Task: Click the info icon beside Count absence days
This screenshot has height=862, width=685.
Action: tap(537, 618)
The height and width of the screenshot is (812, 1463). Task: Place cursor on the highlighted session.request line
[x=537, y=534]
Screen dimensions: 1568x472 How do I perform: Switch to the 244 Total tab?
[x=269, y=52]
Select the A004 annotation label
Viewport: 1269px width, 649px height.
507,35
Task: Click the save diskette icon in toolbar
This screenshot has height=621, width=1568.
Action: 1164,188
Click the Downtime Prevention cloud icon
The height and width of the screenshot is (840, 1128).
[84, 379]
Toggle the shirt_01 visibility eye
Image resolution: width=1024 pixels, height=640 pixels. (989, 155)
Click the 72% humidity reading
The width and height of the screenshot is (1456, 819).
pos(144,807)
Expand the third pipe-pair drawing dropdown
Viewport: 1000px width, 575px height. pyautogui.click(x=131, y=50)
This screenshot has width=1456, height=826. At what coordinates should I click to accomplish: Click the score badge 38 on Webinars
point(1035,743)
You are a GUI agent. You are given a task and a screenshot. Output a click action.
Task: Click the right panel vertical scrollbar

◆ ◆ ◆ ◆

* [Exercise prompt]:
Rewrite the records as a Markdown table with the columns Row and Line, starting with the line that contains "Expand the third pipe-pair drawing dropdown" and going on through the end of the records. Number each line in Row, put its text in Line, and leave out any blank lines.

* [Output for this task]:
| Row | Line |
|---|---|
| 1 | Expand the third pipe-pair drawing dropdown |
| 2 | Viewport: 1000px width, 575px height. pyautogui.click(x=131, y=50) |
| 3 | This screenshot has width=1456, height=826. At what coordinates should I click to accomplish: Click the score badge 38 on Webinars |
| 4 | point(1035,743) |
| 5 | You are a GUI agent. You are given a task and a screenshot. Output a click action. |
| 6 | Task: Click the right panel vertical scrollbar |